▶ [OBJECTIVE A] Put the lines of the entries, starting at the one containing "You are a GUI" and ending at the one containing "Image resolution: width=350", into a JSON list of strings, one string per line, leaving out blank lines.
----------------
Bill Pryor, atty. gen.; Ron Bowden, chief counsel, Department of Revenue, and asst. atty. gen.; and J. Wade Hope, asst. counsel, Department of Revenue, and asst. atty. gen., for amicus curiae Alabama Department of Revenue.


Yelverton's, Inc., appeals from the assessment of Jefferson County sales taxes1 for sales during the period between January 1, 1992, and June 30, 1994. In 1967, the Legislature enacted Act No. 405, 1967 Ala. Acts, effective October 1, 1967 ("Act 405" or the "Act"), which authorized the levy of county sales and use taxes by counties with populations of 500,000 or more. Pursuant to that authorization, and on the basis of information that Yelverton's was selling appliances to Jefferson County residents, Jefferson County audited Yelverton's and assessed $8,625.73 in unpaid county taxes and penalties. Yelverton's challenges the assessment, arguing that it does not have the required nexus with Jefferson County to be compelled to collect Jefferson County taxes. Jefferson County disagrees, arguing that Yelverton's does have the required nexus under its interpretation of nexus.

Jefferson County's interpretation of nexus differs from the interpretation given that term by the State Department of Revenue (the "Department"). Yelverton's argues that Jefferson County cannot develop its own interpretation of nexus and that, under Act 405, the county must use the same interpretation used by the Department. Jefferson County argues that Act 405 authorizes it to develop its own taxing regulations and that its interpretation of nexus, and not the Department's interpretation, applies in this situation.
----------------
▶ [OBJECTIVE B] Do these statements agree with the excerpt on the Yelverton's tax appeal? Answer yes or no for each and quote the words of the excerpt that decide it. (i) Act 405 was enacted in 1967. (ii) Jefferson County assessed Yelverton's more than $10,000. (iii) Jefferson County argues that it must use the Department's interpretation of nexus.

▶ [INFORMATION SHOWN]
----------------
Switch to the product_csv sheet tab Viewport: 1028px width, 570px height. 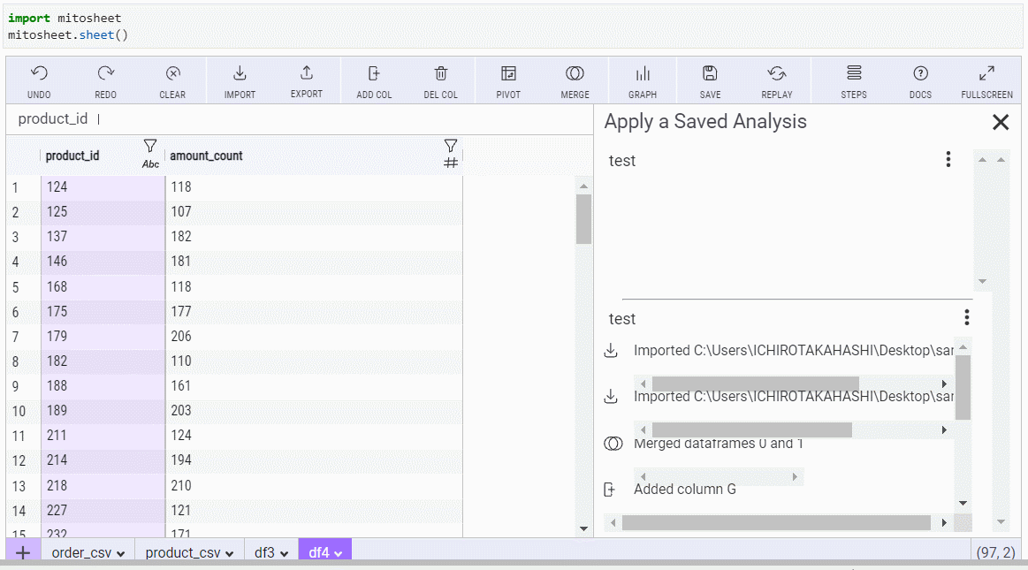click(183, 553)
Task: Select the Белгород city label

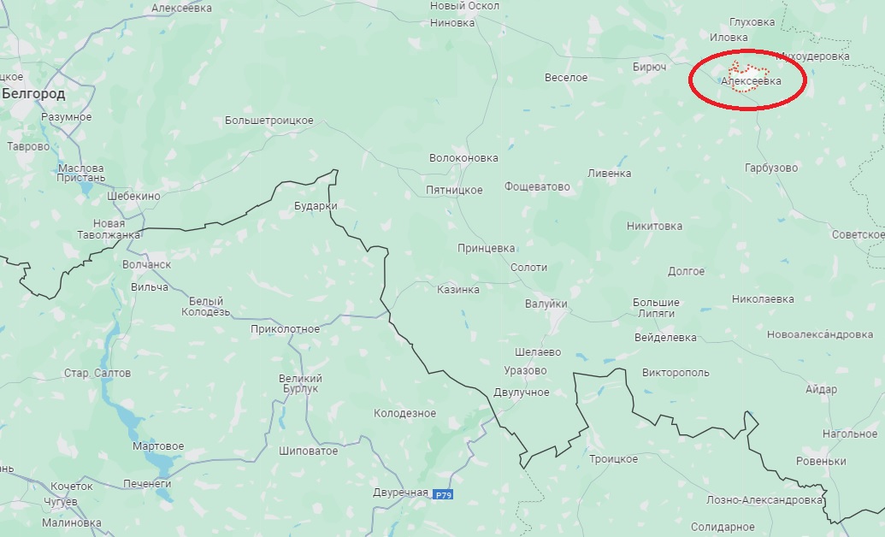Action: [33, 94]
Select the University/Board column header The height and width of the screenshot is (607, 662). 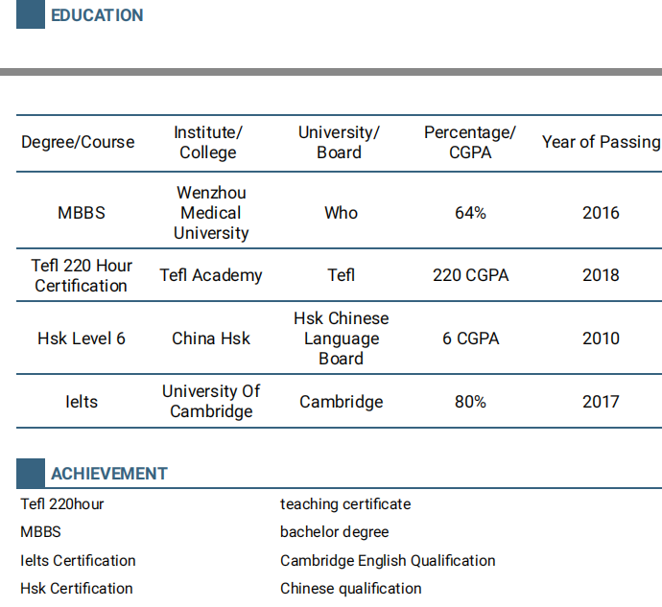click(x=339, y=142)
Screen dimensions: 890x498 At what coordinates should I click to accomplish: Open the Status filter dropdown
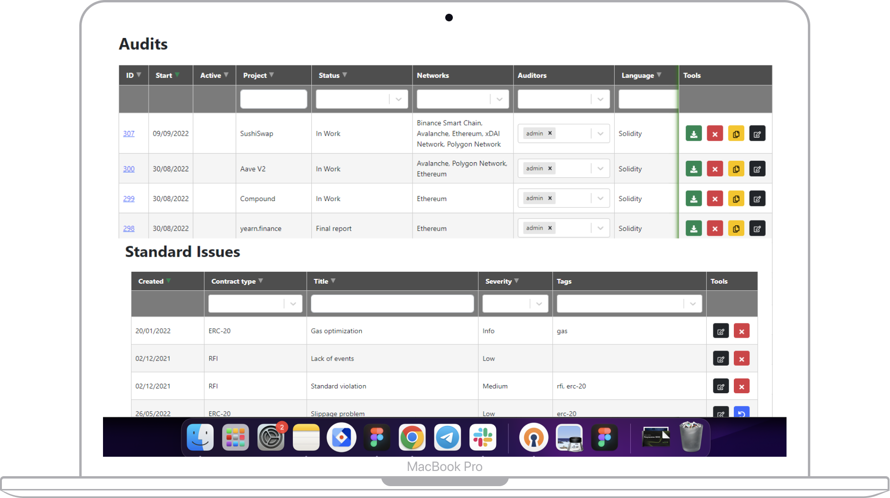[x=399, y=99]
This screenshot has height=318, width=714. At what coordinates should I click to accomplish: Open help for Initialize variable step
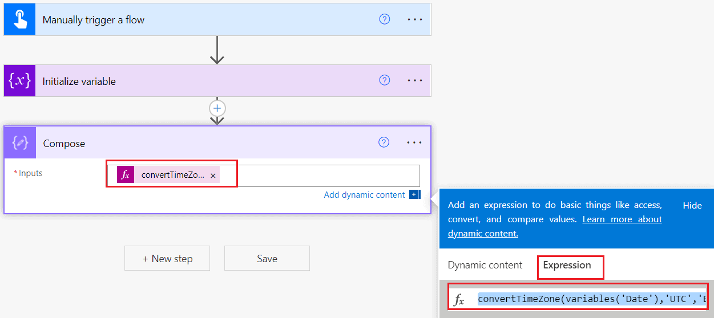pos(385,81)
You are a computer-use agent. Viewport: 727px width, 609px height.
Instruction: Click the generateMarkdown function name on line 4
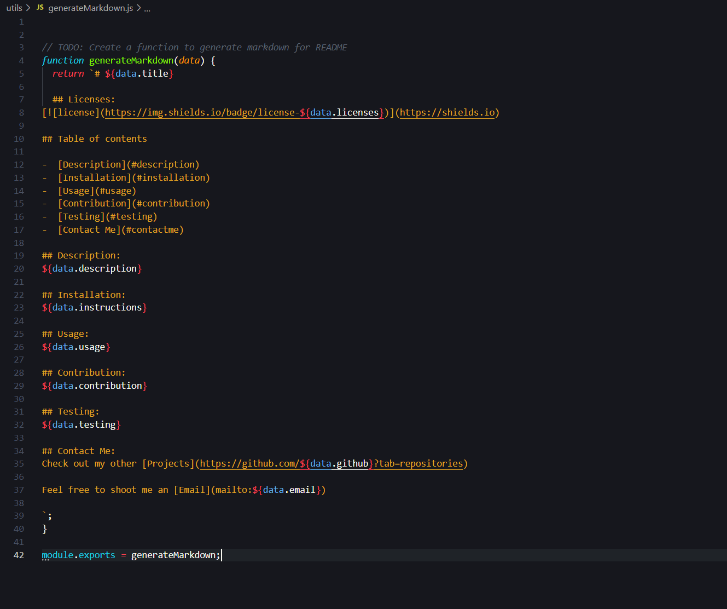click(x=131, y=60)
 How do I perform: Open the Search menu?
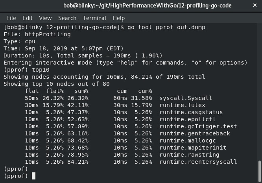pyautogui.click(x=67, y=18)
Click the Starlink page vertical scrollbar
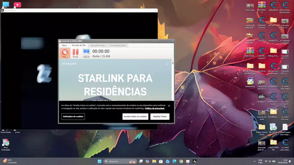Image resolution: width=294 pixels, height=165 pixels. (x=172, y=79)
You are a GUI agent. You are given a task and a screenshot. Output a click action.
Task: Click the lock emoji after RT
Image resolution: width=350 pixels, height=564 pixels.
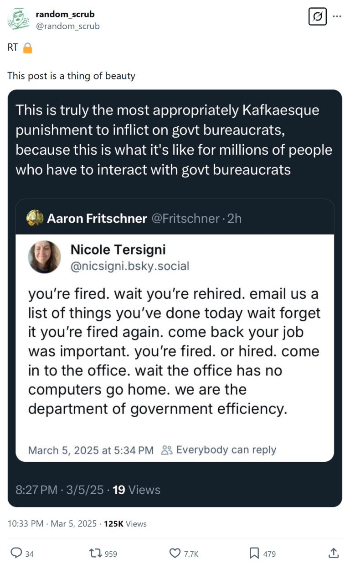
----------------
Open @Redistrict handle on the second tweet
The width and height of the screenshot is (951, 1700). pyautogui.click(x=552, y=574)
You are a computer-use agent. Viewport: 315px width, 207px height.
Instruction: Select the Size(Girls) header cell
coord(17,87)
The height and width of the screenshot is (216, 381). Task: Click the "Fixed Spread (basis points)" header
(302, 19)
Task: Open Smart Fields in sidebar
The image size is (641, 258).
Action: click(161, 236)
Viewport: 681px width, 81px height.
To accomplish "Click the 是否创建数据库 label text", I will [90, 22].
----------------
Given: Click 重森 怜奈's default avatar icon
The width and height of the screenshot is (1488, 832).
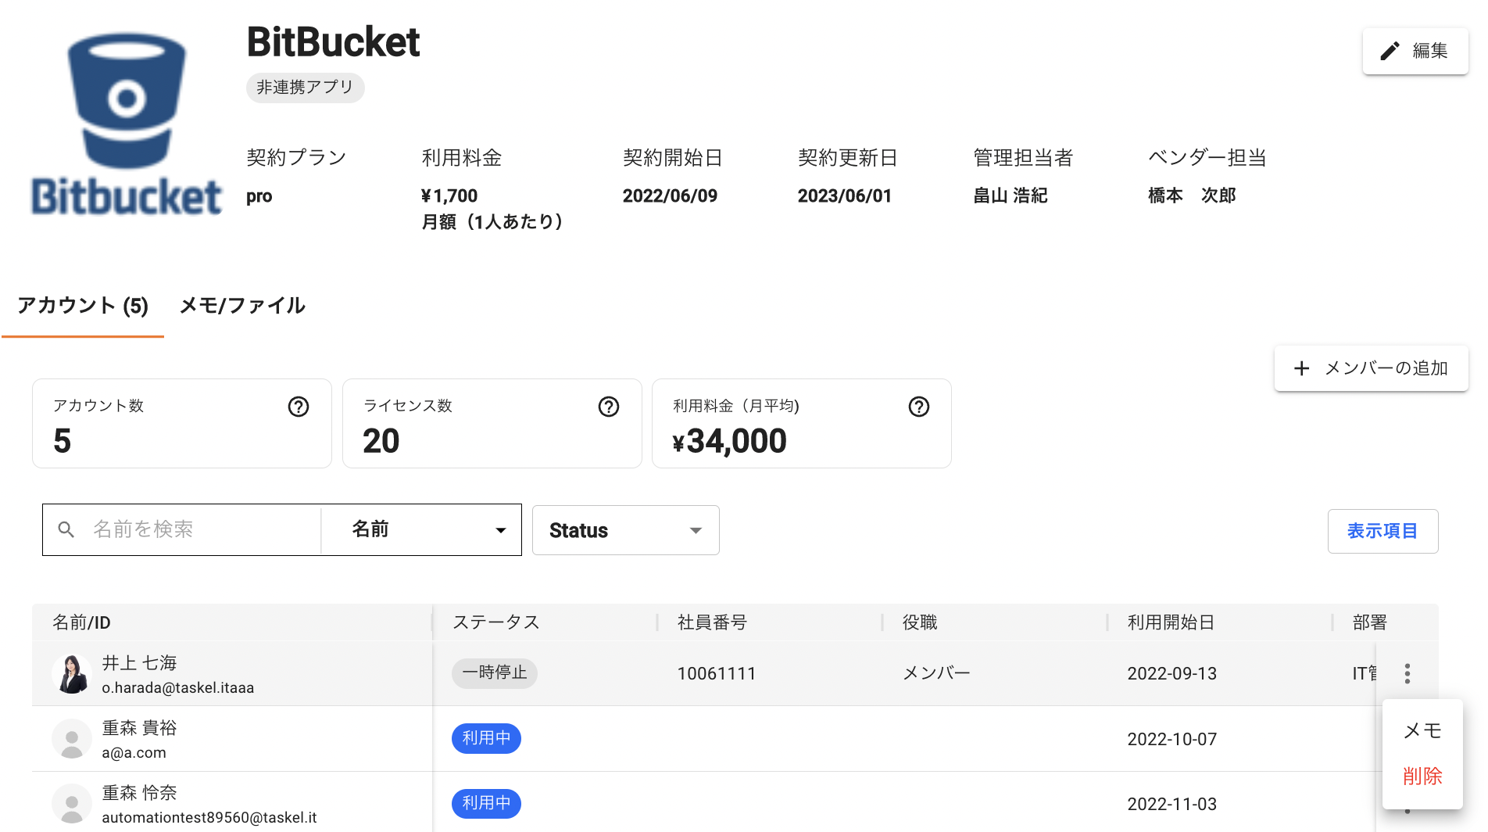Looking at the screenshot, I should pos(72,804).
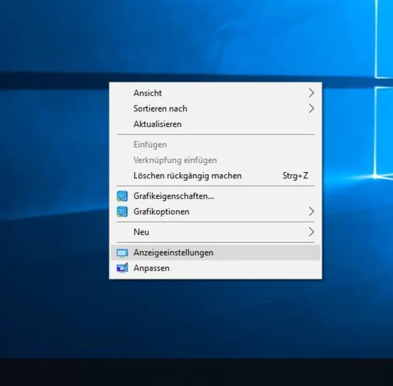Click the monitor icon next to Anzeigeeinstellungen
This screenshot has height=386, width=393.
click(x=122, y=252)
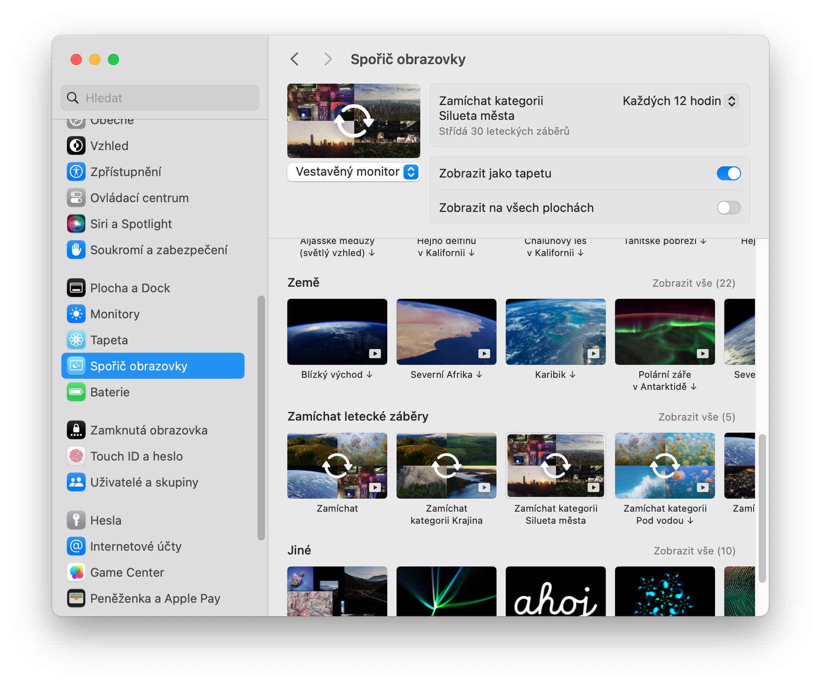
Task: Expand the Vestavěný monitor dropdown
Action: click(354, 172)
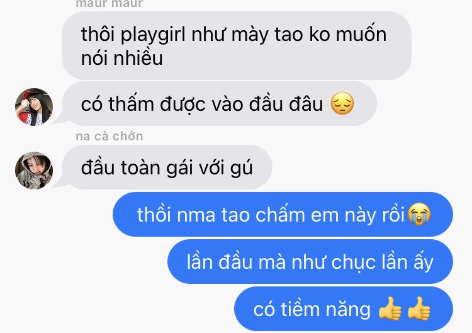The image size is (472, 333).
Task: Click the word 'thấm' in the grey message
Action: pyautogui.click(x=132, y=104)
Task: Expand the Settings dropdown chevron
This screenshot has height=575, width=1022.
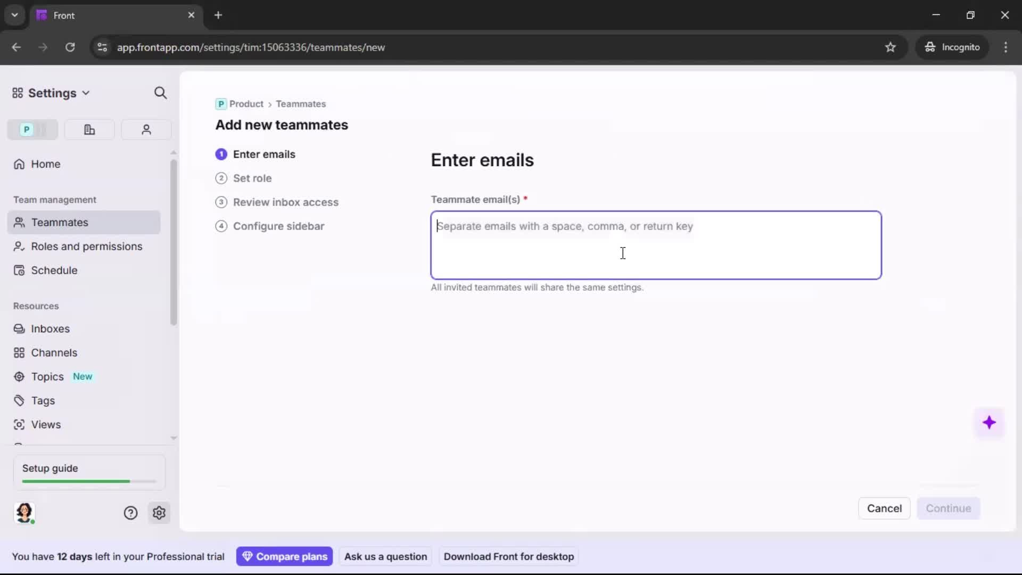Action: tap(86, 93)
----------------
▶ [FULL SOLUTION A]
[
  "You are a GUI agent. You are given a task and a screenshot. Output a click action.",
  "Task: Click the lock emoji after RT",
  "Image resolution: width=350 pixels, height=564 pixels."
]

▶ [FULL SOLUTION B]
(i) Yes: "In 1967, the Legislature enacted Act No. 405"
(ii) No: "assessed $8,625.73 in unpaid county taxes and penalties"
(iii) No: "Jefferson County argues that Act 405 authorizes it to develop its own taxing regulations and that its interpretation of nexus, and not the Department's interpretation, applies in this situation."